Кудрин не намеревался проводить в Бигре собрание, но люди собрались, им хотелось поговорить с новым председателем. "Привыкли митинговать!" – невесело подумалось Харитону.
Первым выступил секретарь бригадной парторганизации – невзрачный, с белесыми бровями человек. Говорил он скучно, по-газетному, и едва кончил, как тут же попросил слова пожилой колхозник с кирпично-красным, обветренным лицом. "Кто такой?" – шепотом спросил Кудрин у секретаря. "Самсонов Григорий. Дочка у него в Акагурте – учительница".

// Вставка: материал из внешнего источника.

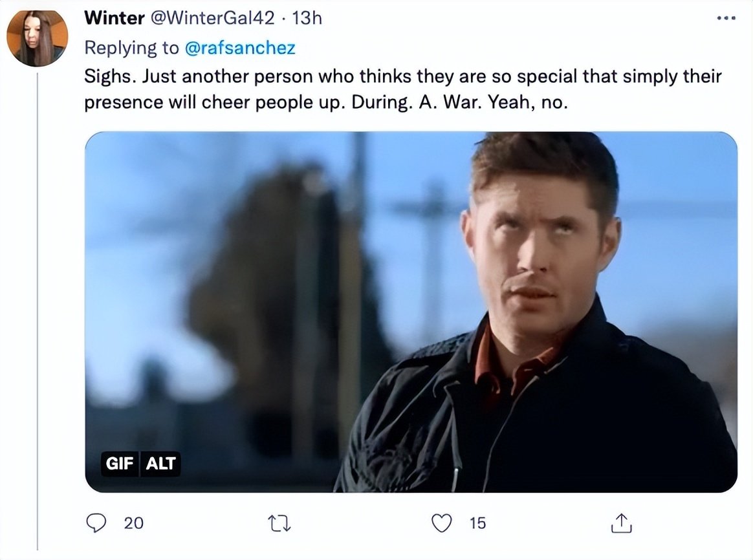
Task: Click the reply speech bubble icon
Action: click(x=96, y=522)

Самсонова слушали с вниманием, не прерывали, а когда в сенях зашумели ребятишки, на них сердито цыкнули: "Тише, вы! А ну, марш отсюда, шпаненки!"
– Говоря по сучеству, – начал он, – я согласен с товарищем секретарем партийной организации: излишки личного скота вредят колхозному делу. Правильные слова, колхозу надо подсоблять, без колхоза мы не можем… Однако, товарищи, нельзя забывать человека, живого человека, трудящегося! Наша Советская власть что говорит? Советская власть прямо говорит: самое ценное для нас – это человек. Значит, товарищи, всячески надо подымать нашего советского человека, чтобы ему с каждым годом жилось легче, чтоб получал он по своей потребности и не знал ни в чем нужды и недостатка. Правильно я говорю, товарищ Кудрин?
– Ну, положим, так. Продолжай, Самсонов…
Вслушиваясь в гладкую речь Самсонова, Харитон с растущим беспокойством думал: "Вот он и есть, говоря "по сучеству", один из тех, с кем мне придется схватиться. Чисто брешет, дьявол! Вишь ты, куда загнул: человек, говорит, дороже всего. Верно, не подкопаешься! Только чересчур однобоко берет, насчет потребностей сказал, а о труде ни полслова. Ну, ну, послушаем…" Секретарь парторганизации тронул его за рукав, указал глазами на Самсонова: "У человека всего четыре класса, а здорово получается, верно? Самородок, культурный мужик…" Кудрин рассеянно кивнул: "Да, да, интересный тип…" Тем временем Самсонов продолжал:
– …Вот я и говорю: пора людям дать передышку, чтоб пожили они в свою охотку, то есть по своей возможности. Спрашивается, за что мы проливали свою кровь, насмерть воевали против немецкого фашизма? За хорошую жизнь народ воевал, так я понимаю?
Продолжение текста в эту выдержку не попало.